To determine whether the highly predictable pattern in January is robust and how skillfully it forecasts the observed features, we project each of the individual ensemble members and observations onto the MSN EOF1 patterns. The coefficients of these projections are counterparts to the MSN PC1s and are referred to as the projected PC1s for either of the ensemble members (dashed black curves) or observations (solid red lines; right panels in Fig. 5) for convenience. The spreads of the projected PC1s among ensemble members are generally small in all leads, in spite of an increase with lead month (SD = 0.30, 0.49, 0.50, and 0.57 for LM0, LM3, LM6, and LM9, respectively). Consistently, the averages of correlations between the MSN PC1s and the projected PC1s for ensemble members (R1 = 0.95, 0.88, 0.87, and 0.84 for LM0, LM3, LM6, and LM9, respectively), though all statistically significant, decrease slightly with increasing lead time. Such reduction is due to the growth of initial errors in a nonlinear system but the growth rate is low, implying high predictability of the depicted pattern.

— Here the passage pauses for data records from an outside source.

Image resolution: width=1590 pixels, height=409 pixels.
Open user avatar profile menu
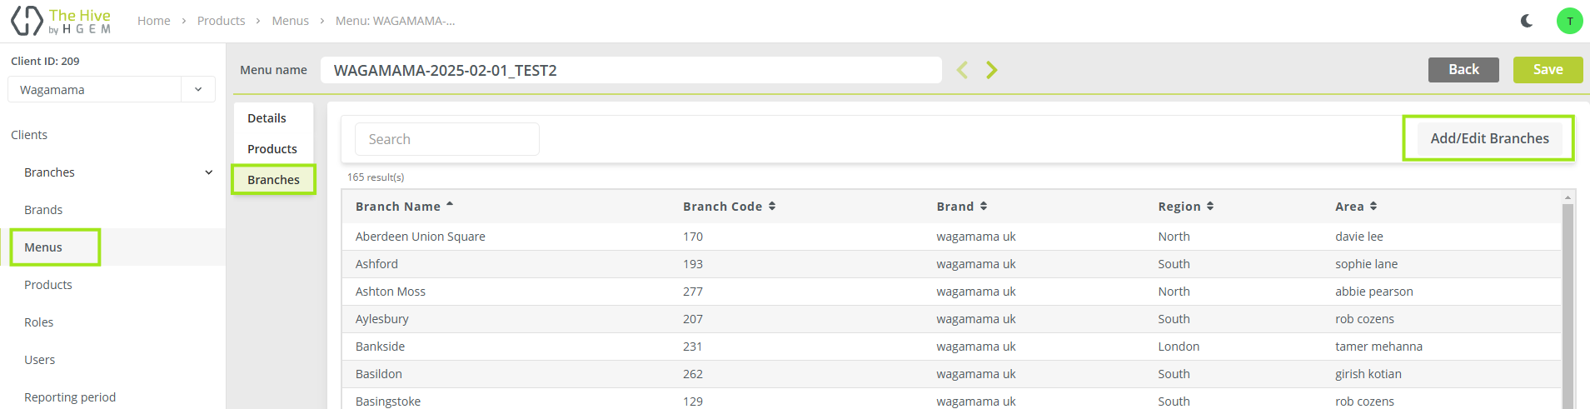(1569, 21)
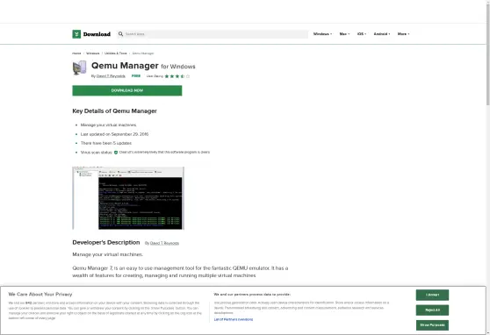Viewport: 490px width, 335px height.
Task: Open developer link under the app title
Action: click(111, 76)
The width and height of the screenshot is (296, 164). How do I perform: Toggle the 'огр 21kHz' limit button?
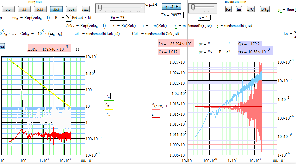tap(171, 6)
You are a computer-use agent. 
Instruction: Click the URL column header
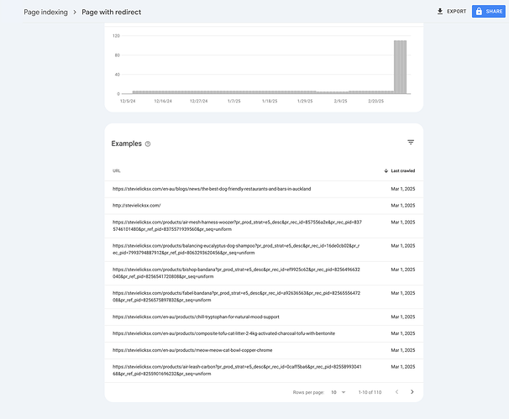coord(117,170)
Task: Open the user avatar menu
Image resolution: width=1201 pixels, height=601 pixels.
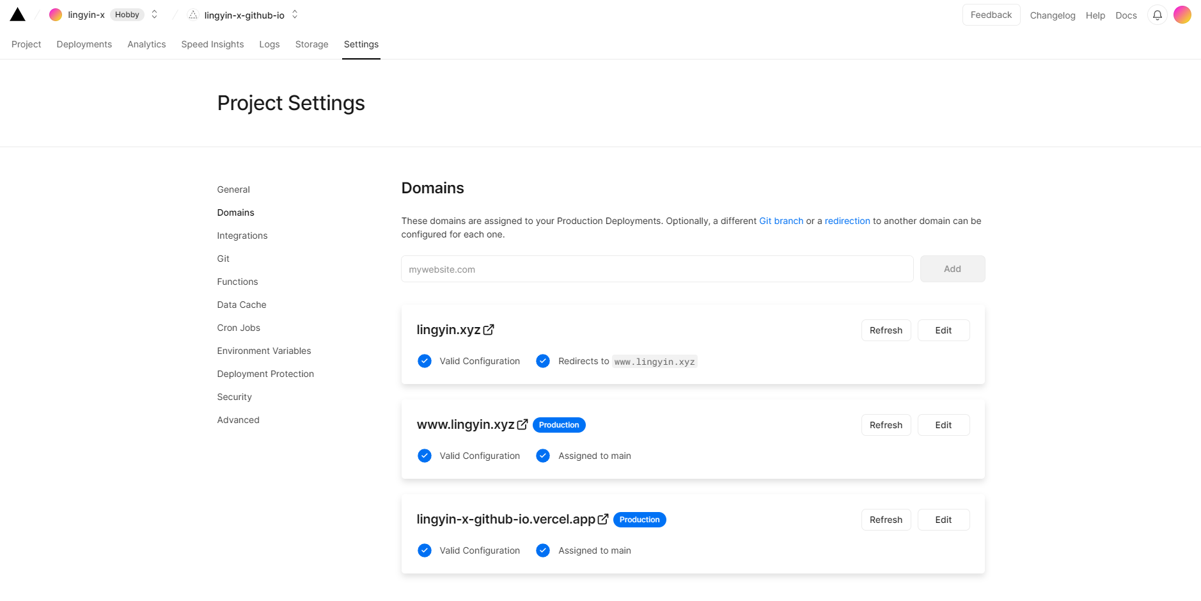Action: click(x=1182, y=15)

Moreover, the coefficients of correlation between the MSN PC1s and their corresponding projected observational PC1s are 0.95, 0.84, 0.73, and 0.60 for LM0, LM3, LM6, and LM9, respectively (also see Fig. 3). These correlation coefficients exceed the 99% confidence level of the t test (0.48), indicating that the interannual variation of 850-hPa zonal wind associated with this most predictable pattern in the CFSv2 hindcast is highly coherent with that in observations. Visually, however, there is a skill difference before and after 2000, especially with the longer lead months (Fig. 5f, h), which is consistent with Barnston et al.’s (2012) finding that the prediction skill of ENSO has declined in the 2000s.
The relationship between the most predictable pattern of 850-hPa zonal wind and other ocean–atmosphere anomalies further demonstrates its ENSO characteristics. Figure 6 shows the correlations of observed (Fig. 6a, b) and predicted (Fig. 6c–j) SLP/rainfall with the ensemble mean PC1s, and regressions of observed (Fig. 6a, b) and predicted (Fig. 6c–j) 850-hPa winds/SST against the ensemble mean PC1s, for different lead months in January. The positive values of the PC1s are clearly linked to the negative phase of the Southern Oscillation, with the negative SLP anomalies over the eastern Pacific and positive SLP anomalies from the IO to the western Pacific, corresponding to anomalous westerlies (easterlies) over the equatorial Pacific (IO). Furthermore, warm SST anomalies prevail in the equatorial central-eastern Pacific and IO, with cold SST anomalies extending from the western equatorial Pacific toward the northeast (southeast) in the Northern (Southern) Hemisphere. In general, there is an increase in rainfall over the warm SST anomalies, especially the equatorial central-eastern Pacific, and a decrease in rainfall over the rest of the Indo-Pacific region (Fig. 6a, b). These characteristics are typical at the peak of El Niño (La Niña) events, suggesting that ENSO dominates the most predictable pattern of 850-hPa zonal wind over the Indo-Pacific region in January.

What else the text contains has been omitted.